Common Genomics Tools
Bioinformatics programmers rely on a growing array of tools written by research scientists. These tools were developed for diverse purposes and were written in different languages. The tools run at different levels of efficiency and differ in reliability. Over time the community of bioinformaticians have built up resources to identify the best packages and handle any quirks or deficiencies they may have. Online resources like GitHub, StackOverflow, and Biostars answer questions and offer community support. Further, developers have provided new tools and methods to ease common problems.
A common problem everyone faces is the installation of unfamiliar packages. While there is no perfect system for coordinating the installation these packages, Bioconda comes close. Bioconda is channel or repository of bioinformatics software "recipes" that can be built into conda packages. conda is a package manager that is language and platform independent and is designed to simplify the distribution, installation and management of software packages. conda helps end users easily install packages from other repositories, such as pip, CRAN, CPAN, and Bioconductor. We strongly recommend the use of bioconda, since it is emerging as the modern way to install and work with genomics tools.
One of the first software packages to align sequences was BLAST. BLAST stands for Basic Local Alignment Search Tool. It is used to find biological similarity between a query sequence and database of sequences. BLAST comes in different forms that can test DNA, RNA or protein sequences and was developed to improve alignment speed which is necessary to perform the large-scale scans. BLAST uses a rule-based similarity metric that is an approximation of slower more exact methods so BLAST is not guaranteed to find the best alignment and may miss potential alignments. It works by first finding short sequences or "words" from the query sequence, ignoring low complexity words. Then, BLAST uses the best words as "seeds" to find likely sequences. Only sequences in the database that have exact seed matches are retained and tested. This greatly reduces the search space speeding up the test. For matched sequences, the region around the seed is extended in both directions and scored for similarity with the query sequence. If the overall score increases, it is extended further; if not, the extension stops. BLAST retains the best score for each test sequence and reports those that pass a statistical test. BLAST has been used extensively to identify genes with similar functions across multiple species.
For more information, see the NCBI\'s dedicated page to BLAST.

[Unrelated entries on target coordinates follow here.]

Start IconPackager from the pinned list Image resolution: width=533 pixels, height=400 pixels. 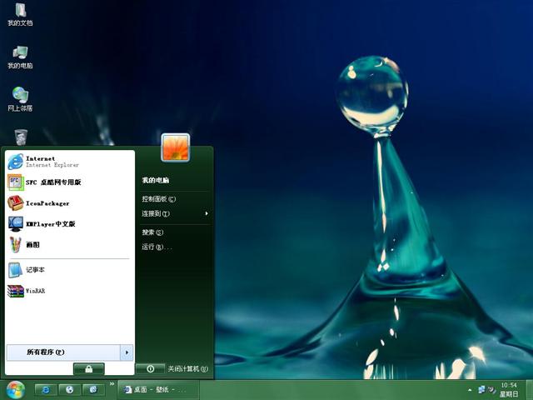[47, 203]
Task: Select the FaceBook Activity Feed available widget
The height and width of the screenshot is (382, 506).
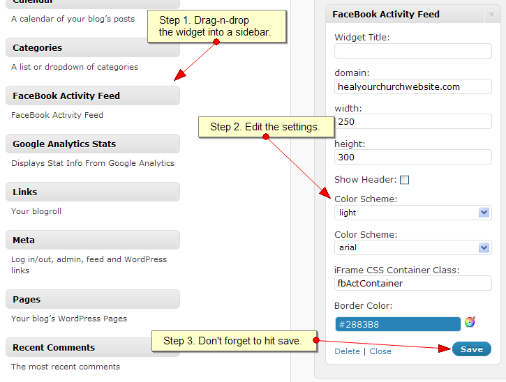Action: coord(93,96)
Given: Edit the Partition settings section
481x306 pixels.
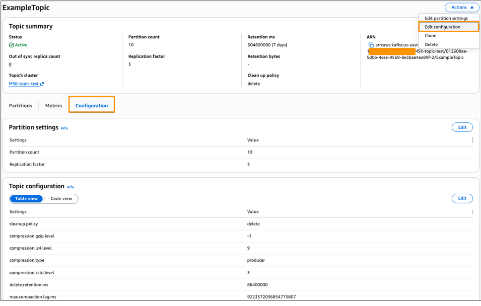Looking at the screenshot, I should (461, 127).
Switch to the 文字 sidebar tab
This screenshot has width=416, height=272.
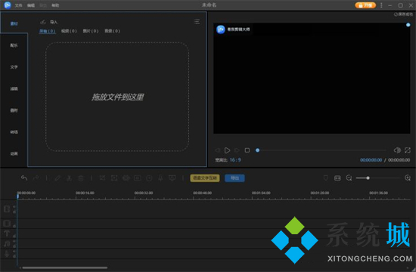click(14, 67)
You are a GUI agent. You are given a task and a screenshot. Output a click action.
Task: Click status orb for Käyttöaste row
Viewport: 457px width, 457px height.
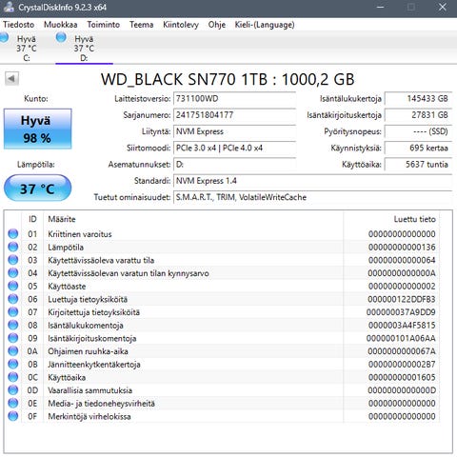pos(13,286)
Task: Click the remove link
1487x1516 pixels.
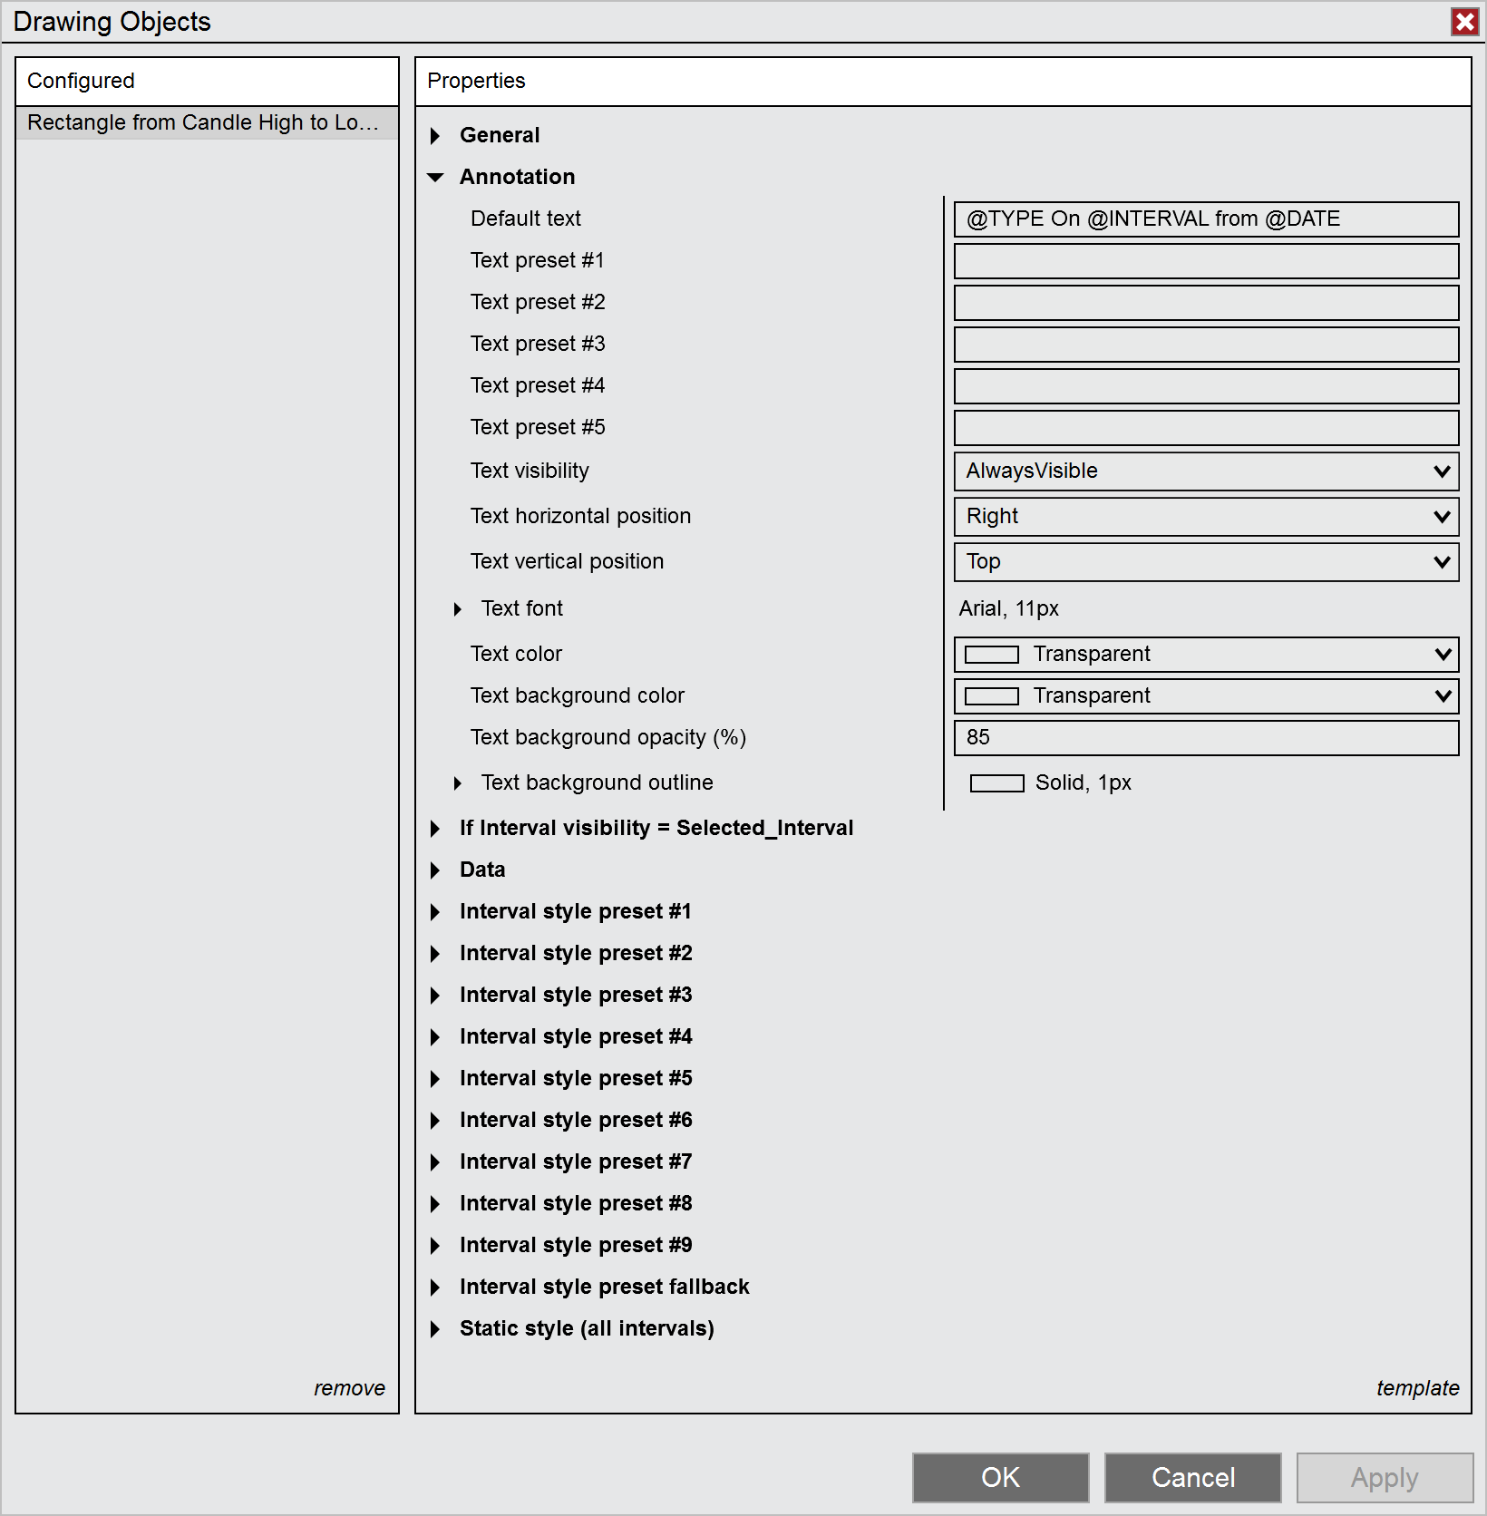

The BLAST-like Alignment Tool (BLAT) is an alignment tool that works like BLAST but is designed to test against genomes rather than discrete sequences. Like BLAST, BLAT tests for short perfect or near-perfect matches and works well matching sequences with a high degree of similarity. BLAT gets its speed by using an indexed version of the genome or database which it retains in memory. BLAT combines more HSPs into larger alignments compared to BLAST.

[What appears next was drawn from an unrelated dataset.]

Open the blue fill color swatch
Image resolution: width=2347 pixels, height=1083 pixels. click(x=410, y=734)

Though foundational in the field, BLAST and BLAT were not designed to handle the large-scale alignment of millions of short sequences to a reference genome. The Burrows Wheeler Aligner, or bwa, was developed to do exactly this task. This software relies on the Burrows Wheeler Transform (BWT) that changes strings into sorted array of all suffixes of a string. This is a space saving reversible transform that speeds up alignment so that large scale genomic studies can be completed in a timely manner. The reference genome is transformed once and is then used repeatedly for alignment tasks. The software package BWA includes methods for mapping single and paired-end reads and is commonly used for DNA mapping.
BWA is widely considered to be the standard for mapping DNA sequences to a reference genome---learn more about it at the associated documentation pages.
STAR is an RNA-seq aligner for transcripts that incorporates information about splicing. STAR uses knowledge about the location of exons to index the genome and refine the search for transcript reads. This means that reads that span two exons across a splice site can be accurately mapped. STAR was developed for ENCODE, a public project designed to identify the functional elements in the human genome.
STAR "2-pass mapping" is widely considered to be the standard for mapping RNA sequence to a reference genome ---learn more about it at the associated documentation pages.
Samtools is a set of utilities used to perform common operations on SAM/BAM files. Samtools has functions to view, sort, index, merge and assess the quality of aligned sequences contained in a SAM/BAM. Further, samtools can easily transform between SAM/BAM/CRAM files. Samtools is widely used today and is part of every genomic engineer\'s toolkit: find out more about samtools at the associated documentation pages.
Tabix is a generic tool for indexing tab-delimited text files allowing efficient seek and retrieval. Tabix was written by the author of samtools and can search through bgzipped compressed files. The indexes it produces allow genomic viewers to efficiently view local regions. Tabix indexes sorted tab-delimited data into large intervals called bins. Searches for records begin by looking in bins that overlap the query interval.